# incomunicabilità di coppia



## Tebina (14 Gennaio 2013)

E' un periodo pesante. Fisicamente e mentalmente. Periodo che dura ormai da qualche mese.
Le cose vanno avanti. Con lentezza. Ma vanno.
per dare un immagine reale della mia attuale situazione diciamo che sono kate Winslet sulla tavola di legno in mezzo al mare dopo il disastro del Titanic, mentre prima ero quel povero sfigato che ci ha messo 800 ore a congelare, di leonardo di Caprio abbarbicato come una piattola alla stessa tavola, ma immerso nel ghiaccio.
Una bella differenza certo, ma sempre merda è.
Chissà che anche io non abbia il mio Carpathia personale.
Mah.

Comunque. Mattia sta litigando con la sua famiglia. Dei gran rompicoglioni, di questa cosa non ho mai fatto mistero, e quando succede diventa noioso come una mosca d'estate.
Comincia a rompere i coglioni su tutto, perchè devo sfogare l'ansia, lo stress.
Ma anche qui. Nulla di nuovo sotto il sole.
Ora.
E' qualche giorno che rompe davvero il cazzo. Su tutto. Ma robe che davvero uno si chiede se ci è o ci fa.
Sono arrivata a mettere i tappi nelle orecchie, in un messaggio decisamente non subliminale.
Arrivo a casa e finchè lui è normale tutto bene, interagisco, cucino eccetera, poi comincia improvvisamente con le sue stronzate ansiose in un crescendo di rinfacci e di previsione fosche e nere e io. Io.
leggiadra come una fata dell'acqua apro la borsa, prendo lo scatolino tutto brillantinato cineseggiante rosa e tiro fuori i miei tappi per le orecchie rosa melange e infilo.
E' una bellissima sensazione sentire la gommapiuma cespandersi nel condotto uditivo ovattando sempre di più il resto del mondo. 
Soprattutto la voce di Mattia. 

	
	
		
		
	


	





Per un paio di giorni non se ne è accorto (difficilmente gli do corda quando è in coma ansiolitico,perchè so che cerca la lite e io sono una che fa di tutto, sempre, per evitarla. Ma non solo con lui, nella vita in genere. Poi certo. Parte l'embolo pure a me, ma in genere no. Quindi non gli do mai risposta). poi se ne accorto.





E ha tirato giù l'inferno.
Da ieri.
Non ha dormito con me. Non mi ha dato il bacino del mattino.

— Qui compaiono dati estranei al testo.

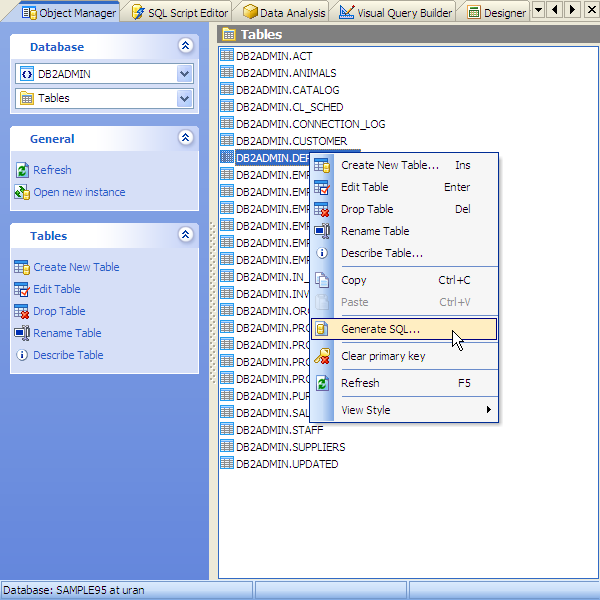Viewport: 600px width, 600px height.
Task: Click the Rename Table icon in sidebar
Action: (x=22, y=333)
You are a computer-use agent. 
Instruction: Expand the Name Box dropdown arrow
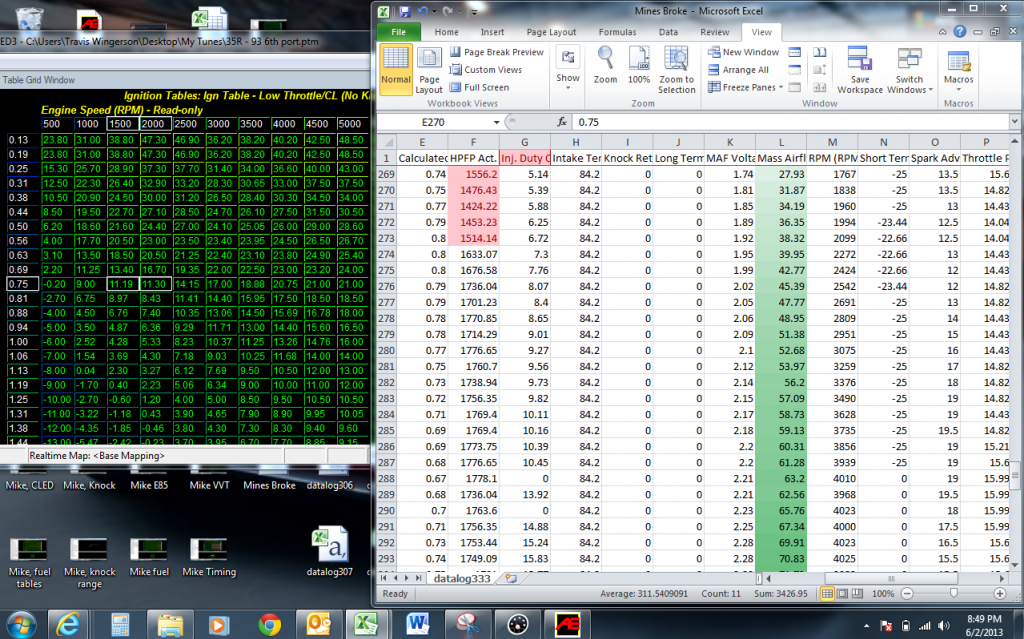(539, 121)
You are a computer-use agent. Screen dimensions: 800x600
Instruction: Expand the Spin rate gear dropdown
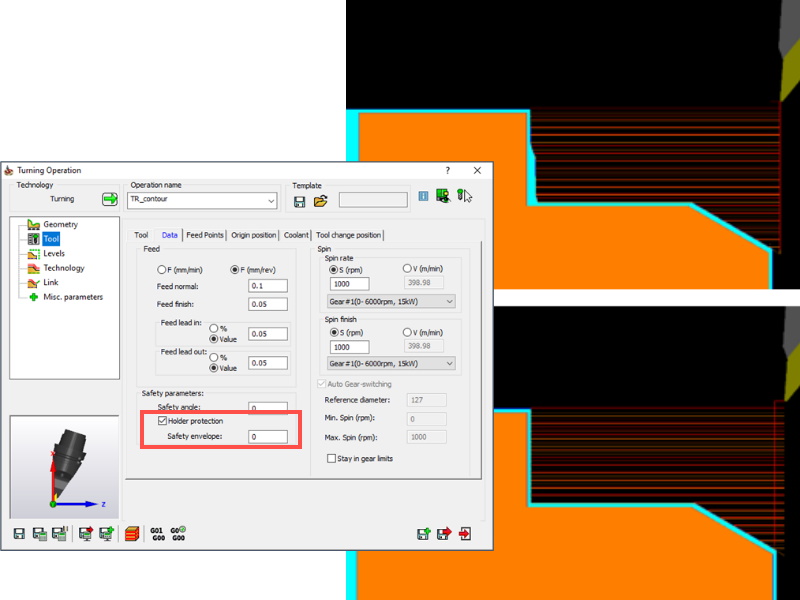(448, 301)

Non mi ha fatto la solita telefonata alle 10.

Minchia è incazzato come una iena.
Tra l'altro suo padre gli ha pure detto che da quando è con me è cambiato ( e meno male aggiungiamo tutti. E' stata dura combattere  con la mentalità super _napulè_), che non lo riconosce più, e tutto l'allegro repertorio minchione.
Insomma. In quella famiglia sono proprio la pecora nera






e me ne vanto, ovvio.

Ma. Mattia l'ha presa a male di brutto.
Ed era ancora incarognito dall' sera, ha tentato un approccio sessuale ma io non avevo voglia. Essì. Ormone zero.
E invece di farmela venire, non è che sono un pezzo di legno, ha cominciato a rompere il cazzo sulle lenzuola che non erano tirate bene. Sul fatto che non gli avevo comprato i cerottini per il naso, varie ed eventuali.
Insomma. Un vampiro che ti succhia il cazzo con i denti.
Ovviamente tappi in tempo zero. Lui ha continuato a straparlare e io dicevo _si si _a random.
Credo centri anche la facocera nello stress. E' stata definitivamente lasciata dal tipo di cui era l'amante. Lui ha scelto di stare con la sua compagna e lei ovviamente è andata in botta.
E da chi va a vomitare veleno sugli uomini che scelgono i porti sicuri e non l'amore? (minchia, sembra un mantra maledetto) Da mattia ovviamente.
Che si incazza. la mostrizza. E lei diventa aggressiva. E lui si incazza doppio.
Insomma.
Tutto di più.










ieri all'esselunga ho visto un'orchidea Cymbidium tutta secchina e patente, buttata in un angolo a morire. Prezzo. 15 euro.
Ho cercato il responsabile garden, fatto super flap flap, e l'ho strappata ad un prezzo irrisorio.
E' brutto sto cymbidium, tra l'altro giallo che mi schifa abbastanza, ha quattro pseudo bulbi in sofferenza e sta tracimando dal vaso.(anche se ha una fioritura superba)
Oggi lo caccio nel nuovo vaso, che altro non è che un bottiglione da acqua da sette litri mi sembra, di una plastica trasparente e decisamente forte, a cui ho tagliato il collo e fatto buchi ovunque con il trapano.
Perfetto per il cymbi, anche perchè vasi trasparenti così grossi non esistono.




Che ore sono?
Mezzogiorno. Ok.
Mi vado a vedere un porno.
No. 
Riesumazioni. Oggi sono splatter.


----------



## Innominata (14 Gennaio 2013)

Ti ho dato l'eccellenza perché è un pezzo da vero romanzo verista metropolitano. Che devo dire? Vita. E vera. C'è tutto. Anche, ben nascosta dentro, la parte non escrementizia, che tornerà. E i gechi tapini torneranno a essere splendidi dinosauri sul letto a spettare...la fioritura delle orchidee (_E' brutto sto cymbidium, tra l'altro giallo che mi schifa abbastanza, ha quattro pseudo bulbi in sofferenza e sta tracimando dal vaso.(anche se ha una fioritura superba) )_che sembravano misere salme!


----------



## babsi (14 Gennaio 2013)

La pecorella nera è fantastica Tebe.
Pure riccetta come te
Bella bella per rappresentarti.
(E ' un complimento, eh )
Lascialo perdere Mattia, prima o poi si stancherà anche lui di sclerare.
O no?


----------



## Chiara Matraini (16 Gennaio 2013)

Innominata;bt7071 ha detto:
			
		

> Ti ho dato l'eccellenza perché è un pezzo da vero romanzo* verista metropolitano*. Che devo dire? Vita. E vera. C'è tutto. Anche, ben nascosta dentro, la parte non escrementizia, che tornerà. E i gechi tapini torneranno a essere splendidi dinosauri sul letto a spettare...la fioritura delle orchidee (_E' brutto sto cymbidium, tra l'altro giallo che mi schifa abbastanza, ha quattro pseudo bulbi in sofferenza e sta tracimando dal vaso.(anche se ha una fioritura superba) )_che sembravano misere salme!


complimenti per l'espressione


----------